Primary Cortical Neuron Cultures
The frontal cortex was dissected from postnatal days 0-2 male and female neonatal Sprague Dawley rats. Cortices were digested at room temperature for 1 hour using papain solution composed of 20 units/ml papain (Worthington Biochem, LS003126), 1.5 mM CaCl2 (Sigma Aldrich, 223506), 0.5 mM EDTA (Fisher Scientific, BP118-500), 1 mM NaOH (Fisher Scientific, BP359-500), and 0.2mg/ml cysteine (Sigma Aldrich, C6852) in 10 ml saline. Digested cortices were washed six time with Minimal Essential Media (MEM) (Life Technologies, Carlsbad, CA, 11090-081).

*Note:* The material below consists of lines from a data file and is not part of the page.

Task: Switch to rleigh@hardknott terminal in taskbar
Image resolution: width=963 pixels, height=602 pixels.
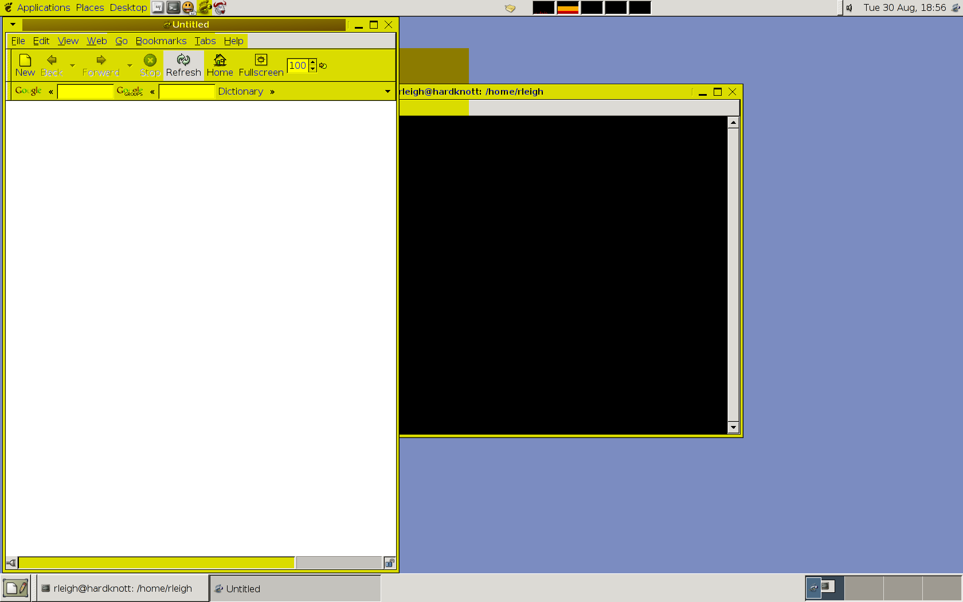Action: [x=122, y=588]
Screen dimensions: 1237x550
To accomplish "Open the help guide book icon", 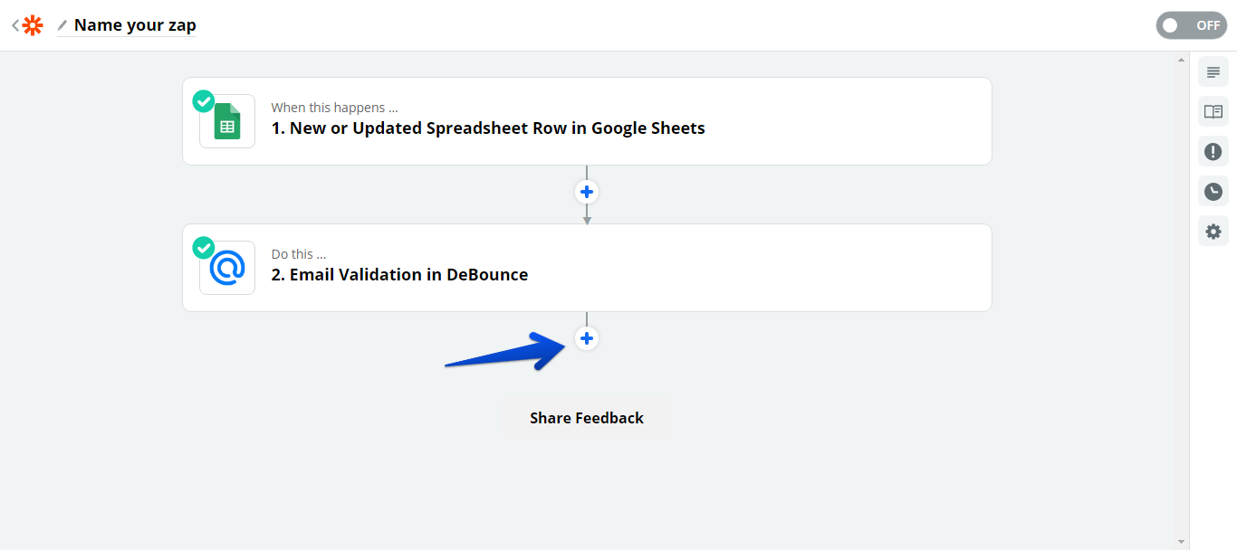I will coord(1213,111).
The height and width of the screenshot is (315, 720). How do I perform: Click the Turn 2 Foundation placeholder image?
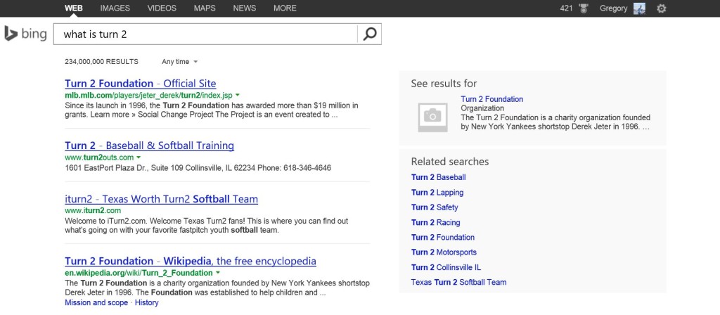[x=432, y=117]
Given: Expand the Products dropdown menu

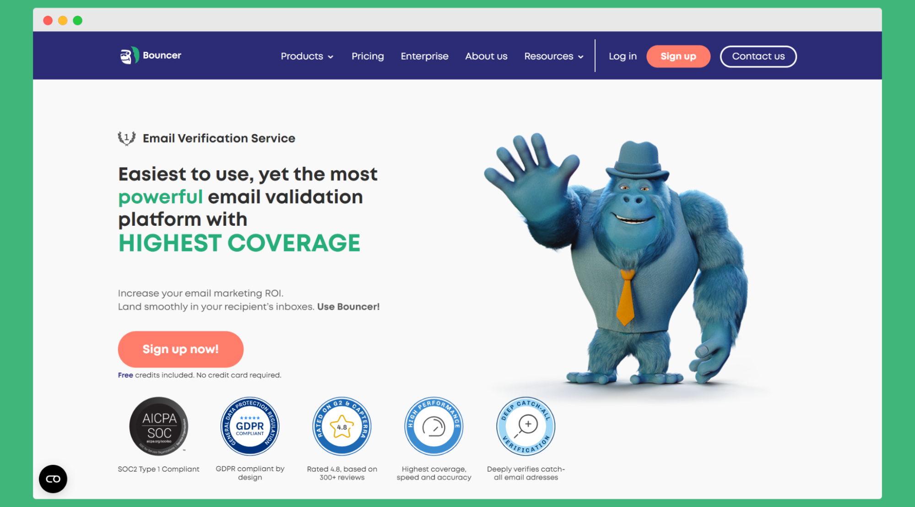Looking at the screenshot, I should coord(306,56).
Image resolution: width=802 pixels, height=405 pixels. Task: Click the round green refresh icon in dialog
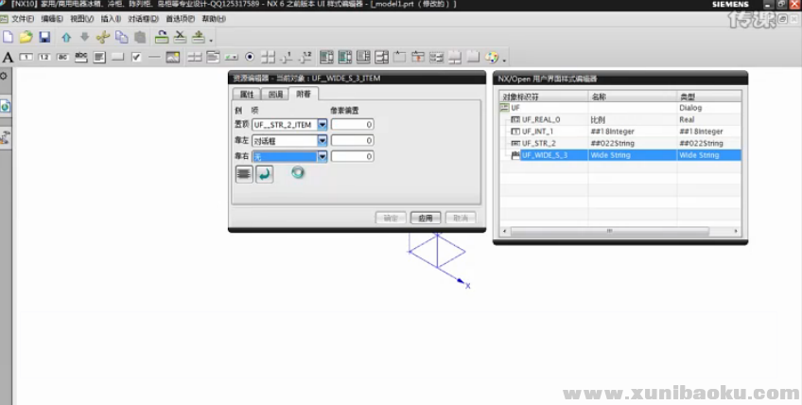299,173
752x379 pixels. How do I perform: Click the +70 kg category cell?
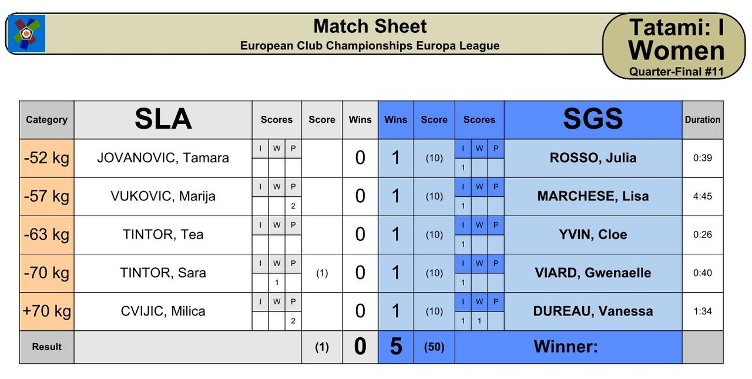[46, 311]
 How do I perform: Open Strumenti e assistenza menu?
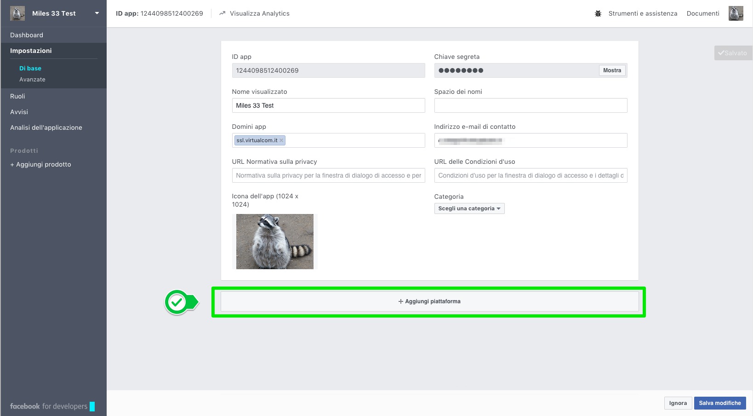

Cortices were dissociated with a wide-bore fire-polished pipette, followed by dissociation with a narrow-bore polished pipette. pCIG2-TUBA1A-His6 (either EV, WT, or mutant) plasmids (4µg) were introduced to 4×106 dissociated neurons using Amaxa rat nucleofector kit (Lonza Bioscience, VPG-1003). Amaxa-nucleofected neurons plated at 500,000 cells per 35mm poly-D-lysine-coated glass bottom dish (WillCo Wells, HBST-3522) in MEM containing 10% Fetal Bovine Serum (FBS) (Sigma Aldrich, F4135), 1% penicillin/streptomycin (Gibco, 15070-063), and 25 µM L-glutamine (Gibco, 25030081). Following 2 hours in culture, media was replaced with supplemented FBS. At 24 hours after plating, media was replaced with Neurobasal-A (NBA) (Life Technologies, 10888-022), 2% B27 (Gibco, 17504-044), and 10 µM uridine/fluoro-deoxyuridine (Sigma Aldrich, U3003/F0503). Neurons were maintained in a 37°C humidified incubator with 5% CO2.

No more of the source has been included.